Text to read:
## begin

17. 15 STARS Fine Aged Spirits Sherry Cask Finish A Select Blend of Straight Bourbon Whiskeys Finished in Sherry Casks
ABV: 57.5%
Average Price: $179
The Whiskey:
This 2023 release from 15 STARS was made from a blend of 10 and 13-year-old Kentucky and Indiana bourbons. Those barrels were batched by the 15 STARS crew and then the whiskey was re-barreled in sherry casks for a final touch of maturation. That whiskey was then bottled as-is.
Tasting Notes:
Nose: Plums, dates, and figs come through on the nose with deep marzipan cut with pear brandy and dipped in salted dark chocolate next to eggnog spices and creaminess with a good dose of Christmas nut cakes.
Palate: The eggnog lusciousness leads the palate toward soft vanilla cookies, salted caramel chews, and a hint of spiced plum jam next to buttermilk waffles studded with pecans before old cellar oak adds an earthen layer.

## end

What this exercise asks:
a) Translate this sentence from the whiskey review into Spanish: "That whiskey was then bottled as-is."
b) Continue the whiskey review from its last sentence.
The material after the whiskey review is separate from it.

Information provided:
## begin

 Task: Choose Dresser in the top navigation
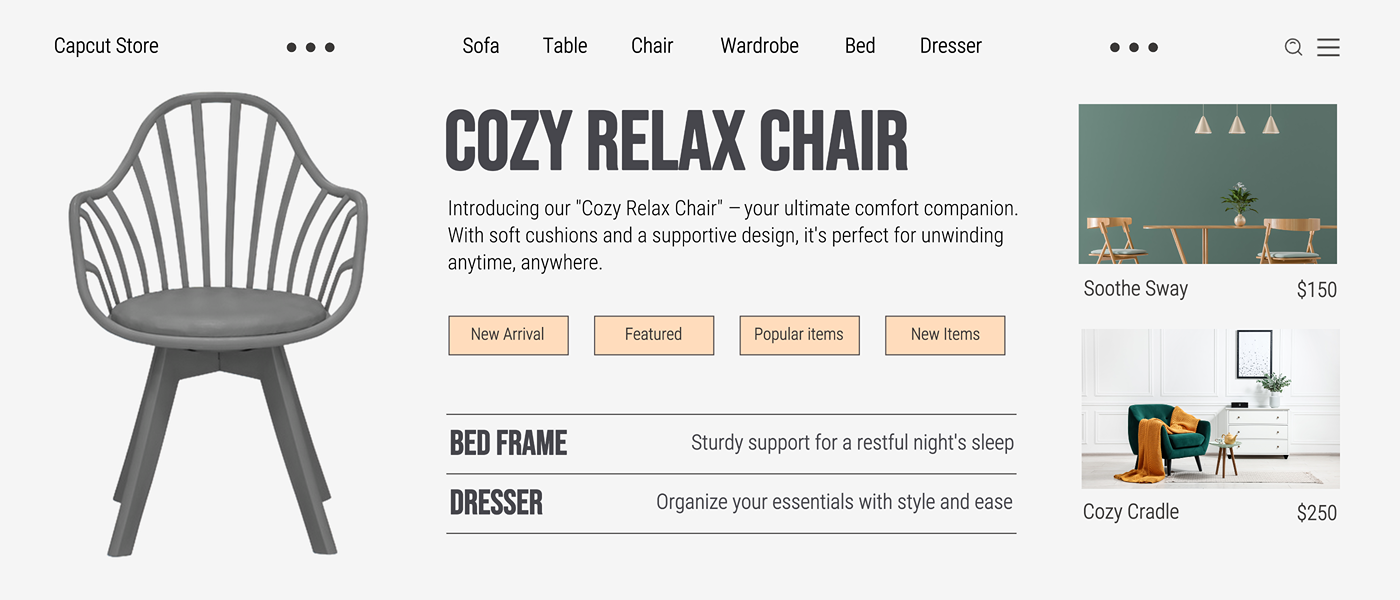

## end

Results of the exercise:
a) Luego, ese whiskey se embotelló tal cual.

b)
Finish: The sweetness of the leathery dried fruits drives the finish toward winter spice barks and berries with a sense of old pipe tobacco braided with smudging sage and a whisper of dried mint next to cedar and fall leaves.
Bottom Line:
15 STARS is bottling some amazing whiskey right now. It’s beautiful, deep, and delicious — especially this sherry cask finished bourbon.
16. Old Forester President’s Choice Kentucky Straight Bourbon Whiskey
ABV: 58.5%
Average Price: $1,495
The Whiskey:
This year’s President’s Choice Single Barrel bourbon from Old Foresters is yet another masterpiece from the Louisville brand. The whiskey in this case is a 10-year-old barrel that rested in a specific location in the West Louisville warehouses. Once it was just right, the whiskey was bottled as-is with a touch of water.
Tasting Notes:
Nose: The whiskey opens with a salted caramel apple nose that edges towards apple saltwater taffy with a creamy layer of spicy dark chocolate and a touch of orange blossoms and barrelhouse beams.
Palate: The palate takes the wintry spices and attaches them to the creaminess, creating an egg nog feel to the taste that leans into dark fruits and a hint of toasted coconut cream pie.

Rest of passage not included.